A la litterature (site de Pierre Campion), Recension par Laurent Albarracin

07 mars 2016

Un récit de voyage sous la forme d'un recueil de poèmes ? L'idée n'enchante guère et l'on voit d'ici les écueils auxquels s'expose pareille entreprise : insistance sur l'exotisme et la couleur locale, parti pris forcément géopoétique exaltant les grands espaces ou bien, au contraire, excès de formalisme pour compenser le convenu du récit. D'ailleurs, comment peut-on encore être voyageur ? Comment éviter la posture prétentieuse de l'explorateur-ethnologue ou la position non moins ridicule du touriste-poète ? Ces écueils, Jean-Claude Caër les contourne parce qu'il opte pour la sobriété, tant sur le plan formel que sur le plan narratif. Il nous raconte, dans une langue limpide, sans recherche d'effets poétiques, le pays qu'il traverse et les rencontres qu'il fait ; ses déboires et avanies (une grève dans l'aéroport le jour du départ, un œil ensanglanté) ; ses lectures (Jack London et Montaigne, comme les deux points de vue entre lesquels il oscille, mais lequel des deux est l'interne (l'introspectif Montaigne ou l'Américain ?), lequel l'externe (l'Européen ou London l'aventurier ?) ; son angoisse face à la mort ; un intérêt profond pour la culture aléoute dont sont visibles ça et là quelques traces malgré l'emprise de la modernité. 

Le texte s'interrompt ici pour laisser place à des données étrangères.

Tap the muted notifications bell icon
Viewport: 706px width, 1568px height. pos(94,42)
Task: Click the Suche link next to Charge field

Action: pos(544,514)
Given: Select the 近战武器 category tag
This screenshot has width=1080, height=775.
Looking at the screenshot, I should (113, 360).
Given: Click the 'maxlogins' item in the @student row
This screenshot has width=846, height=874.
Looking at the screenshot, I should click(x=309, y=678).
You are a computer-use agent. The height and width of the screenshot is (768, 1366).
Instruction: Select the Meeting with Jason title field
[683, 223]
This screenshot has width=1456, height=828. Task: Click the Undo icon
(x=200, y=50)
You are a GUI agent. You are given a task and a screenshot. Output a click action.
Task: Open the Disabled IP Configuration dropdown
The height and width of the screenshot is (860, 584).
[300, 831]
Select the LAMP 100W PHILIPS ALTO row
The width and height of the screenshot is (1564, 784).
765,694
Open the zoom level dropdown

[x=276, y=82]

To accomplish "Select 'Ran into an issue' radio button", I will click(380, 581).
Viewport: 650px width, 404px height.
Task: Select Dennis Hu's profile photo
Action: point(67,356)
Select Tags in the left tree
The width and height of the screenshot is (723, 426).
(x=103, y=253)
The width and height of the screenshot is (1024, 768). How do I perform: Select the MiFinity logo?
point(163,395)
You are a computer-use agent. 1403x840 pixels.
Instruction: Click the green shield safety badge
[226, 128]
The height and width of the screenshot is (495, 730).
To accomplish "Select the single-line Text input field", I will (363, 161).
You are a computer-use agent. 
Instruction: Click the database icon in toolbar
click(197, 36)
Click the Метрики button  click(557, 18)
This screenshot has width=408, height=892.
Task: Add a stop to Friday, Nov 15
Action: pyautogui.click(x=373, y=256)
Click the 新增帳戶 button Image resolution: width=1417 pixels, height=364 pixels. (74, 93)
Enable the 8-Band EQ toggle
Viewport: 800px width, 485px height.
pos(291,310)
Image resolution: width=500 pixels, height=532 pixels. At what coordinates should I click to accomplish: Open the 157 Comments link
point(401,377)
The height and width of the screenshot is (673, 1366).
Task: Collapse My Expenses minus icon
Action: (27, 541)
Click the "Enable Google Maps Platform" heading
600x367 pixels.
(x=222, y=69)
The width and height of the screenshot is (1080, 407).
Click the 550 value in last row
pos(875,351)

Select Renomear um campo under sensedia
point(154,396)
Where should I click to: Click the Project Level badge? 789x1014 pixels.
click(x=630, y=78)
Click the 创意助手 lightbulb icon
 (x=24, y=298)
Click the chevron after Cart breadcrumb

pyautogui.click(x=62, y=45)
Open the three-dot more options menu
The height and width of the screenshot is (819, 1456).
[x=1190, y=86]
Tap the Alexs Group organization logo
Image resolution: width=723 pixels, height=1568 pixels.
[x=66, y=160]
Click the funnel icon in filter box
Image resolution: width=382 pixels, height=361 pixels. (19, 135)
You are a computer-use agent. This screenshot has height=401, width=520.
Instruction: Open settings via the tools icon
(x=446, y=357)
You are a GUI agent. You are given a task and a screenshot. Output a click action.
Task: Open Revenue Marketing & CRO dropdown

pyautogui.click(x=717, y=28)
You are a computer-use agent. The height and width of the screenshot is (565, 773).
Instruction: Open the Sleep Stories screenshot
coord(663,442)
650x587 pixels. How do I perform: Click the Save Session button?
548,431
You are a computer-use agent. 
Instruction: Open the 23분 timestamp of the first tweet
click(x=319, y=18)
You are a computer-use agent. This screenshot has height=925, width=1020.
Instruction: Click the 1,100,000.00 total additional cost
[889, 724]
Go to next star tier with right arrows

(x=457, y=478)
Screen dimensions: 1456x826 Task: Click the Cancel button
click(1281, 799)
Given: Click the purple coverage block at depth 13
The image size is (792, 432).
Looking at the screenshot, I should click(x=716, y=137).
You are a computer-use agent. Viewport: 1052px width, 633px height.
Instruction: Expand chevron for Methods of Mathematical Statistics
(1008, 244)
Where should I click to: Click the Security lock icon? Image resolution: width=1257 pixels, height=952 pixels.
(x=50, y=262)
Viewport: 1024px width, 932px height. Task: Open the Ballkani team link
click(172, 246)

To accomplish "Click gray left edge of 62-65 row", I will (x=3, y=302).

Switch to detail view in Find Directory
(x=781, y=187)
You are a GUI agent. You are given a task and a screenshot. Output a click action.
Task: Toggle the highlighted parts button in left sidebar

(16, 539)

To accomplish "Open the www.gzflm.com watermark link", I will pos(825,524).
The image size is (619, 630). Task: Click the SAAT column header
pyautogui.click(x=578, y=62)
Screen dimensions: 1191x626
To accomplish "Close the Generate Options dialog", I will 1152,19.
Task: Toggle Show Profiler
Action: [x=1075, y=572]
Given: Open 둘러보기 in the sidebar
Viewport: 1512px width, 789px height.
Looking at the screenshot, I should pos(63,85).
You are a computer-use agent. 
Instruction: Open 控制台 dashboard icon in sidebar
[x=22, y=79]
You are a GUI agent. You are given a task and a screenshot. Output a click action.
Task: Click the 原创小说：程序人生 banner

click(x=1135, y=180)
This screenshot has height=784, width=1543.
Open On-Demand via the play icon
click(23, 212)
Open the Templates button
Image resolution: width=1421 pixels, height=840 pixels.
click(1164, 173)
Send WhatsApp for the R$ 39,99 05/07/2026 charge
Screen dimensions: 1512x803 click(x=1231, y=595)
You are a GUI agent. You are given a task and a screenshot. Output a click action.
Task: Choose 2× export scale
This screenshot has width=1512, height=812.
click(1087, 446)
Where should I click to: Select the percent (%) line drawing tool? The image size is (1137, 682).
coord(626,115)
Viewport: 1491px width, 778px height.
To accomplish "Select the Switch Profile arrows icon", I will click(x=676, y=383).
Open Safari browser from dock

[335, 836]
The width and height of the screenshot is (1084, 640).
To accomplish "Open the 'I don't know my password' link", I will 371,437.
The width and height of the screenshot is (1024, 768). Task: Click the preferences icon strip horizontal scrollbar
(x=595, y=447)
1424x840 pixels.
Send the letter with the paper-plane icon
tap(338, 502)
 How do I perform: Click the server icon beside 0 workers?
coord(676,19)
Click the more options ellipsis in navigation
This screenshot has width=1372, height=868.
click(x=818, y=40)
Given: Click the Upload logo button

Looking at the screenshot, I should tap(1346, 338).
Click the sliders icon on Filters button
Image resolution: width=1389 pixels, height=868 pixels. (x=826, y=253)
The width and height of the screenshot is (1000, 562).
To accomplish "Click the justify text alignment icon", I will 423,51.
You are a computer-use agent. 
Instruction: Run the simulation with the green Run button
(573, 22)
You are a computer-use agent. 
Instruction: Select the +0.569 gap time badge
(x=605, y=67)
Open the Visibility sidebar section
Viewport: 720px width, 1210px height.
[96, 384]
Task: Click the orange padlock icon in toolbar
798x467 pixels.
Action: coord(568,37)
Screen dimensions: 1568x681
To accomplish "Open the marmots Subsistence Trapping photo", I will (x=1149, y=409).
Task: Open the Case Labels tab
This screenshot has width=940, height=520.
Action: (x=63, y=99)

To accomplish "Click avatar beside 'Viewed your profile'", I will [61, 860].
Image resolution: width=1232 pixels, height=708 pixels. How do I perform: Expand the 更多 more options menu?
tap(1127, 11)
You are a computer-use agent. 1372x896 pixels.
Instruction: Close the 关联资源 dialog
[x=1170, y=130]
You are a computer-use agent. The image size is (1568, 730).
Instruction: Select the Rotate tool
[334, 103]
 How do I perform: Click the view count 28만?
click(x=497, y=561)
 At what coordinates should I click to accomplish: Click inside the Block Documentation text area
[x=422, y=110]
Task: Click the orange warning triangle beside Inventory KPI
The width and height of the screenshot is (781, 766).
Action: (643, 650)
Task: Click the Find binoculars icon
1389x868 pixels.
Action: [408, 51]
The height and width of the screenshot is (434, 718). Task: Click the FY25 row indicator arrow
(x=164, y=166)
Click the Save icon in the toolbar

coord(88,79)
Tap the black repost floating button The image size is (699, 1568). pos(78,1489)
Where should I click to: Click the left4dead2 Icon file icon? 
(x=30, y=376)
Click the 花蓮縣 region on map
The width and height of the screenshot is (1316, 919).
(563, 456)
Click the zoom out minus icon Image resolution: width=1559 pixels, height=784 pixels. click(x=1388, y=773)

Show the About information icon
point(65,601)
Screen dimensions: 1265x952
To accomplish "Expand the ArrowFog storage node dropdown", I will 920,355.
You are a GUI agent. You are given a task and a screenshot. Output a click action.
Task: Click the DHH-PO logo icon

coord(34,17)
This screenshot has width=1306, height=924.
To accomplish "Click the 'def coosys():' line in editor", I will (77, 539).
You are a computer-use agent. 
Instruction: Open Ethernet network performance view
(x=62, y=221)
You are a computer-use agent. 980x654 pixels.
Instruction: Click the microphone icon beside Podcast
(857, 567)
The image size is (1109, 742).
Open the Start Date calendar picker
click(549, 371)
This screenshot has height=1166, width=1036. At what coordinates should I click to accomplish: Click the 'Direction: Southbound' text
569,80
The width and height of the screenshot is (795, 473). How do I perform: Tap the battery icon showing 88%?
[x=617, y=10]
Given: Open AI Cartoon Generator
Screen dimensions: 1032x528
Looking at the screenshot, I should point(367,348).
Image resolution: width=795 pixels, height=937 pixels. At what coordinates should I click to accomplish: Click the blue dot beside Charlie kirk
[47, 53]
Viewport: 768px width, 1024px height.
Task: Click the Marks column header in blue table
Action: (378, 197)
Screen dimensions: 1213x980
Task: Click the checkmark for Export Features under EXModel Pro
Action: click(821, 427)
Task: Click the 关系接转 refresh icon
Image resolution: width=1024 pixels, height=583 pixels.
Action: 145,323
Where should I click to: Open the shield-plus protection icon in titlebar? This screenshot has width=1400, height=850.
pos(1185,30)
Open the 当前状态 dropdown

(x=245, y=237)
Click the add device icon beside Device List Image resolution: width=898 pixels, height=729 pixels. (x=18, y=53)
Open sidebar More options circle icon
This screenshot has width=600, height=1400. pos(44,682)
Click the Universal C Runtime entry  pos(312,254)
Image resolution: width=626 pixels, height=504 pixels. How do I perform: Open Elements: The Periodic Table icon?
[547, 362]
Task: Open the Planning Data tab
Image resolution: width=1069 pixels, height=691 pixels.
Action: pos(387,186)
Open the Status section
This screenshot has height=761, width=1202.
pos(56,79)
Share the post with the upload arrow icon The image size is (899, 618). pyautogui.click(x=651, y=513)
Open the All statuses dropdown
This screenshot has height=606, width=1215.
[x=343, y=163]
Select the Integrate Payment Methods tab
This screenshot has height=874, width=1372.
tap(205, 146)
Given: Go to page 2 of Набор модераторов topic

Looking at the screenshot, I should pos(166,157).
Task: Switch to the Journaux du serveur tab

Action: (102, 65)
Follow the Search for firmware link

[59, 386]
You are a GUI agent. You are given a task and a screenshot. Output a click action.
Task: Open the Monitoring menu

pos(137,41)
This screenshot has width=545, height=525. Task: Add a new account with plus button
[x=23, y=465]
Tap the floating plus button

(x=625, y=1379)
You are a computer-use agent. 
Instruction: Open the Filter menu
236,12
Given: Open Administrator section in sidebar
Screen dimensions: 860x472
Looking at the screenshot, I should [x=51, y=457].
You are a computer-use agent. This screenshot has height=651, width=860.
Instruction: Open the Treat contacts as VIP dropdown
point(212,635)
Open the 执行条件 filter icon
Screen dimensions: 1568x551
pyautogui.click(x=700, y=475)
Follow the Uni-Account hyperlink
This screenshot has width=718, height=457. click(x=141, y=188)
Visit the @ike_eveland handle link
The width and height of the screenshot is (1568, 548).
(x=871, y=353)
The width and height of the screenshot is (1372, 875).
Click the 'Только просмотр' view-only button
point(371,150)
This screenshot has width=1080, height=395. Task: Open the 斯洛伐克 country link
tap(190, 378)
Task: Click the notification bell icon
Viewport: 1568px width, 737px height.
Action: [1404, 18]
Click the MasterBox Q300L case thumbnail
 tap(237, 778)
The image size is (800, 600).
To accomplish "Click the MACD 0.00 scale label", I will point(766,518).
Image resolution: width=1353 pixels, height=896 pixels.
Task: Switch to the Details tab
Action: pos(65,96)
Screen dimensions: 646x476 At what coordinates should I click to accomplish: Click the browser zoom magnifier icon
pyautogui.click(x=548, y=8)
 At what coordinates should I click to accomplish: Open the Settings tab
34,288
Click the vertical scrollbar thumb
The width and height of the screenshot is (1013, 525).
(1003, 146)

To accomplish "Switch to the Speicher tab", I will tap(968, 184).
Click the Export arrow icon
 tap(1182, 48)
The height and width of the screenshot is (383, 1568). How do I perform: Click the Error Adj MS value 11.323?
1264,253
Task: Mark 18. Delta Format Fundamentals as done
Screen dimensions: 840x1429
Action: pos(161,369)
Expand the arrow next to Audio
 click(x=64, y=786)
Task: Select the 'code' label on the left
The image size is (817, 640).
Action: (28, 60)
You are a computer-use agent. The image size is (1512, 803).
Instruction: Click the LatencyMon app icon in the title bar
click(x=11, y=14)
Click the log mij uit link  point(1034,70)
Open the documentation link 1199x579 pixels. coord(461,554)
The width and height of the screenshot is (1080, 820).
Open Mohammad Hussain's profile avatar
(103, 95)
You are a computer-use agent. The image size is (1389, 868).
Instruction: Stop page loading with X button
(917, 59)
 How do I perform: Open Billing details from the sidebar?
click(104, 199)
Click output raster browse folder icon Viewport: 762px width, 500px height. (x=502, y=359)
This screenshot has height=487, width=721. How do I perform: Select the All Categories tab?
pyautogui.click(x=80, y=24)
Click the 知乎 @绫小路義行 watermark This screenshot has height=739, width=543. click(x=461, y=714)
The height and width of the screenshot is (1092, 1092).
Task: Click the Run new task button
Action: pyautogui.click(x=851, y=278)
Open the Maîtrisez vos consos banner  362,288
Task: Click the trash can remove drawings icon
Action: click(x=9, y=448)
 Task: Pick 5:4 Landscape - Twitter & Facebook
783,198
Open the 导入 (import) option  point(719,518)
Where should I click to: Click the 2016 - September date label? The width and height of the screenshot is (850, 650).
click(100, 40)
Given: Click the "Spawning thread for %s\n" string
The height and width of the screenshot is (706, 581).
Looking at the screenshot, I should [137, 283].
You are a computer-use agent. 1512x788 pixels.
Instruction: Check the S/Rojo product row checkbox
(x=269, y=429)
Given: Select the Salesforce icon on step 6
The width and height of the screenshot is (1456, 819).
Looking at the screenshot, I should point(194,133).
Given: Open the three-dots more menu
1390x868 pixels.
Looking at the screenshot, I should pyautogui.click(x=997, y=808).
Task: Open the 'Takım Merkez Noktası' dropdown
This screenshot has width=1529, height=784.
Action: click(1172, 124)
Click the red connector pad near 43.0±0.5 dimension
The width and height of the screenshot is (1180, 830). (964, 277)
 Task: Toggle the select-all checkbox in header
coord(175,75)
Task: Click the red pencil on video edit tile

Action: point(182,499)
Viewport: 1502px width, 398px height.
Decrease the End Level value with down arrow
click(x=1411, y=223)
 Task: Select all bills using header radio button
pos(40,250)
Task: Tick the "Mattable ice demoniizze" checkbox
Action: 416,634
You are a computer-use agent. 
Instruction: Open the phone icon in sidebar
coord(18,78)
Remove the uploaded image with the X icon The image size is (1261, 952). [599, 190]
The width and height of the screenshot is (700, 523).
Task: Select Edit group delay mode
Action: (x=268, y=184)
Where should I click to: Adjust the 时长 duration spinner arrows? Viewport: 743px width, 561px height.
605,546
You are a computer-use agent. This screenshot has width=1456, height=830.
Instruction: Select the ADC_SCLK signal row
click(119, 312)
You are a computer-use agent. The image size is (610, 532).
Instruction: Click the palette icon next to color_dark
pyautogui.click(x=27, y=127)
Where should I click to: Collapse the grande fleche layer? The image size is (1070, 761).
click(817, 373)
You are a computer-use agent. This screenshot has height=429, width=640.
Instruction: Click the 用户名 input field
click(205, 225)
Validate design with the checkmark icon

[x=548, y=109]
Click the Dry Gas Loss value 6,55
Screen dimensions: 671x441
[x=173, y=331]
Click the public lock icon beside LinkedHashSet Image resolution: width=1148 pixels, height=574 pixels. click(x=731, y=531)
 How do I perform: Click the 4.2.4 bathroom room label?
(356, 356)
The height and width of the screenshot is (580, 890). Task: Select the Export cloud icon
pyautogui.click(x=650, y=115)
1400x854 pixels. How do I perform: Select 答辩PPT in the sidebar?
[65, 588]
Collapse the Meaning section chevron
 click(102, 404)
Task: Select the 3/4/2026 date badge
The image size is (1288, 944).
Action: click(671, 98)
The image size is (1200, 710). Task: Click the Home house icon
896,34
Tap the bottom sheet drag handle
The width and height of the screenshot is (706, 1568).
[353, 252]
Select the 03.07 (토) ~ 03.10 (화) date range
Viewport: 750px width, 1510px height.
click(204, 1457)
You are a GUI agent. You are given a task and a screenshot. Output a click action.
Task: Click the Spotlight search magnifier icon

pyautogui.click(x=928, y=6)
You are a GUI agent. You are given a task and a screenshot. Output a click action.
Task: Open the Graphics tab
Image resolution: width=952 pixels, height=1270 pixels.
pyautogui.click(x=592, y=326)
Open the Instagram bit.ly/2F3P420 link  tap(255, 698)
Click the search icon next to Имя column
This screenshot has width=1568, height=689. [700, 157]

Il y a dans tout le livre une espèce de drôlerie mélancolique qui naît d'un entrecroisement de la modernité et de la nature sauvage, mais aussi des époques et des mondes étrangers qui, dans cet endroit de la terre, semblent se regarder sans plus se voir (« l'Amérique des pionniers et la Sainte Russie », « les Alutiit [qui] portent desnoms russe, suédois ou norvégien »), où les 4 x 4 côtoient les « totem pole », où les saumons frais font bourdonner les usines de transformation des conserveries. Drôlerie mélancolique qui va parfois jusqu'à la culpabilité comique du voyageur à qui tout est offert trop vite :

 

« Je vais manger l'ours avant de l'avoir vu »

 

Les animaux font particulièrement l'objet de l'attention du poète : grizzli, phoque, baleine, loutre de mer, bald eagle, corbeau « dont le bec claque comme un clapet / Un claquoir de bois ». C'est qu'ils sont, dans leur exotisme et leur anachronisme paradoxal au sein d'un monde envahi par la modernité, la mauvaise conscience du voyageur. Dans ce livre où la mélancolie et le désabusement n'empêchent pas l'émerveillement, ni la tristesse la drôlerie, le voyage, comme tout voyage sans doute, est au service d'une connaissance plus fine du monde et de soi.